Expressive writing Participants are asked to write about stressful times in their lives as a form of emotional expression. Level I evidence.
Definitely efficacious.
One head-to-head trial with CBT found CBT was more effective than expressive writing.
Mindfulness Mindfulness-based intervention teaches patients to adopt a nonjudgmental and observant stance in relation to their experiences. Although there are different variants of mindfulness, they typically include a meditative component. Unlike CBT, mindfulness explicitly encourages participants not to attempt to change, but rather to accept their experiences. Level II evidence (Level I evidence for chronic pain).
Definitely efficacious.
One head-to-head trial of CBT compared it to mindfulness, where CBT outperformed mindfulness in the whole sample. However, patients with a history of clinical depression did better with mindfulness.
Problem solving Problem solving is often a component of CBT in the context of pain management, but it can be a stand-alone treatment. Patients are taught to identify problems, brainstorm potential solutions, evaluate each solution, and then implement the solution and review its effect.
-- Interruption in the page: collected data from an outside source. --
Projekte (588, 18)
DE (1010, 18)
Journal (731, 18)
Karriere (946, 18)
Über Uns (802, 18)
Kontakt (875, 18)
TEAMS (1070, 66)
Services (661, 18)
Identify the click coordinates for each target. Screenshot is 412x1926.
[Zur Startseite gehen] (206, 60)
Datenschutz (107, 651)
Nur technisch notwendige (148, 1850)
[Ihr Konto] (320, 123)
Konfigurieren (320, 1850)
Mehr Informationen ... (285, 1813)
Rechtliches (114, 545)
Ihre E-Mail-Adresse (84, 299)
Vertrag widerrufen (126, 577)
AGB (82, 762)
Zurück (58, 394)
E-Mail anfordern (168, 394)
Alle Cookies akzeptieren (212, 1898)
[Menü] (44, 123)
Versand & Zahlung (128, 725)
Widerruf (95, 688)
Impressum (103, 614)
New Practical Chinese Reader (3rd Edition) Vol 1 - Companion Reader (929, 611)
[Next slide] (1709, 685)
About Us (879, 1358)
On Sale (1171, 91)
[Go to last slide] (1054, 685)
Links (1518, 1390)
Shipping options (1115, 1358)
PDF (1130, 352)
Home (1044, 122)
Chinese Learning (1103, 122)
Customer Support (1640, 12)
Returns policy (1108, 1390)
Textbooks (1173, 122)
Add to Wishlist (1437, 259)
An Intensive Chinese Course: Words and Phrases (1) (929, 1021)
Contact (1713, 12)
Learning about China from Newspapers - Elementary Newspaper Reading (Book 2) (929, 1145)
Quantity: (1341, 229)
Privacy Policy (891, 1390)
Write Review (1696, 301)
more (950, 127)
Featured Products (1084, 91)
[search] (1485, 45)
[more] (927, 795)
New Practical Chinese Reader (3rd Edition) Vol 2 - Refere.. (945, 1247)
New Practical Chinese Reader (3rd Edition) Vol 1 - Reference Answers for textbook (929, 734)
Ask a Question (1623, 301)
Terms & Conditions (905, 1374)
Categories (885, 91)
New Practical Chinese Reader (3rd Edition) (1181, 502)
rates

No evidence for RA, specifically, but Level II evidence for older patients who have arthritis and a clinical depression.
Possibly efficacious.
IFS-based psychotherapy IFS focuses on having patients attend to their experiences in a mindful way and uses self-compassion to encourage dialogue with part of the self. Patients are taught to identify the thoughts and emotions that are associated with pain, fatigue, disability, and deformity and use an internal dialogue to respond to them. Level II evidence.
Possibly efficacious.
ACT ACT shares overlap with both CBT and mindfulness. ACT focuses on accepting internal experiences without judgment and on clarifying values that are important to an individual in order to commit to acting in accordance with one’s values. No evidence specifically for RA.
Level II evidence for chronic pain.
Definitely efficacious for chronic pain, unclear for RA.
One head-to-head trial of CBT and ACT for chronic pain, no differences between the treatments.

Notes: The following descriptors are used: Level I evidence: a systematic review or meta-analysis of RCTs is available; Level II: an RCT is available. Definitely efficacious: two or more RCTs from different researchers are available. Possibly efficacious: a single RCT or multiple RCTs from a single group of researchers are available.

Abbreviations: ACT, acceptance-and-commitment therapy; CBT, cognitive behavioral therapy; IFS, internal family systems; RA, rheumatoid arthritis; RCT, randomized controlled trial.